Task details
Each line of the records below that contains "computer" needs to be copied.

### Source information

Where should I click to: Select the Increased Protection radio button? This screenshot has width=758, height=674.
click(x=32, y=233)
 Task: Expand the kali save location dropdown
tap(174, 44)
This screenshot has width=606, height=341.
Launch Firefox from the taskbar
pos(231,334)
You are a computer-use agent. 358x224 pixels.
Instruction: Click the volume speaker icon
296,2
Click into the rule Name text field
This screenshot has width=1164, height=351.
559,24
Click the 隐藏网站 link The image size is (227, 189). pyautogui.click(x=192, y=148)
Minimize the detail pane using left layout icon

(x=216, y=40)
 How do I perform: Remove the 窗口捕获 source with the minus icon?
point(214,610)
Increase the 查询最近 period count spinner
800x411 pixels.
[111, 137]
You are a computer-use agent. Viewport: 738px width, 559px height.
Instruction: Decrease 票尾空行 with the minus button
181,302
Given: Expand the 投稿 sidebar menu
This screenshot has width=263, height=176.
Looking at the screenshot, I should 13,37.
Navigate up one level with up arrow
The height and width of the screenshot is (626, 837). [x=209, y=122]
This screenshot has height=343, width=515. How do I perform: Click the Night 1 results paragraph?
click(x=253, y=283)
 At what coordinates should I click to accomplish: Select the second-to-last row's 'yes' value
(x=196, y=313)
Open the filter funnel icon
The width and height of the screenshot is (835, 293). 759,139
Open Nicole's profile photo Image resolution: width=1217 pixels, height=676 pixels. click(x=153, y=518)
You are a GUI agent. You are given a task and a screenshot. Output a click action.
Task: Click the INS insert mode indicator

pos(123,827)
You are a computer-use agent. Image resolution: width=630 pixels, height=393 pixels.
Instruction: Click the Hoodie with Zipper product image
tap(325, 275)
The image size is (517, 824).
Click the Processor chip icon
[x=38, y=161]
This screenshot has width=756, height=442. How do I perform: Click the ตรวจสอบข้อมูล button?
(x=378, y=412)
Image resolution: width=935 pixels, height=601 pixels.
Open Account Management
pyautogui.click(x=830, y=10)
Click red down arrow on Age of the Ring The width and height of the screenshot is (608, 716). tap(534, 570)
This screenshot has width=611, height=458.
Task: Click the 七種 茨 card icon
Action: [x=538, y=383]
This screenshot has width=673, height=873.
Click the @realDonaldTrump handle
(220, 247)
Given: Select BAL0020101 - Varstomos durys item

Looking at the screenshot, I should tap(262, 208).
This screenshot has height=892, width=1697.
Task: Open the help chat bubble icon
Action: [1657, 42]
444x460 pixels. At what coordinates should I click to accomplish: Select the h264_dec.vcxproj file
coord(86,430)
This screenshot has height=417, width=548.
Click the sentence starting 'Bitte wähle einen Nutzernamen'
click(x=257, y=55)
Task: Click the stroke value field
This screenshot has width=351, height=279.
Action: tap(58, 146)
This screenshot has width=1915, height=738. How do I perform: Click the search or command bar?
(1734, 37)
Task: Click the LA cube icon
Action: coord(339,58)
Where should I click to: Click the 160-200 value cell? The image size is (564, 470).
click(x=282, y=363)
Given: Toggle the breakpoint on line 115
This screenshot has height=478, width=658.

######

Result of the task
You are a computer-use agent. 358x224 pixels.
You are a computer-use agent. Viewport: 738px width, 559px height.
You are a computer-use agent. Image resolution: width=630 pixels, height=393 pixels.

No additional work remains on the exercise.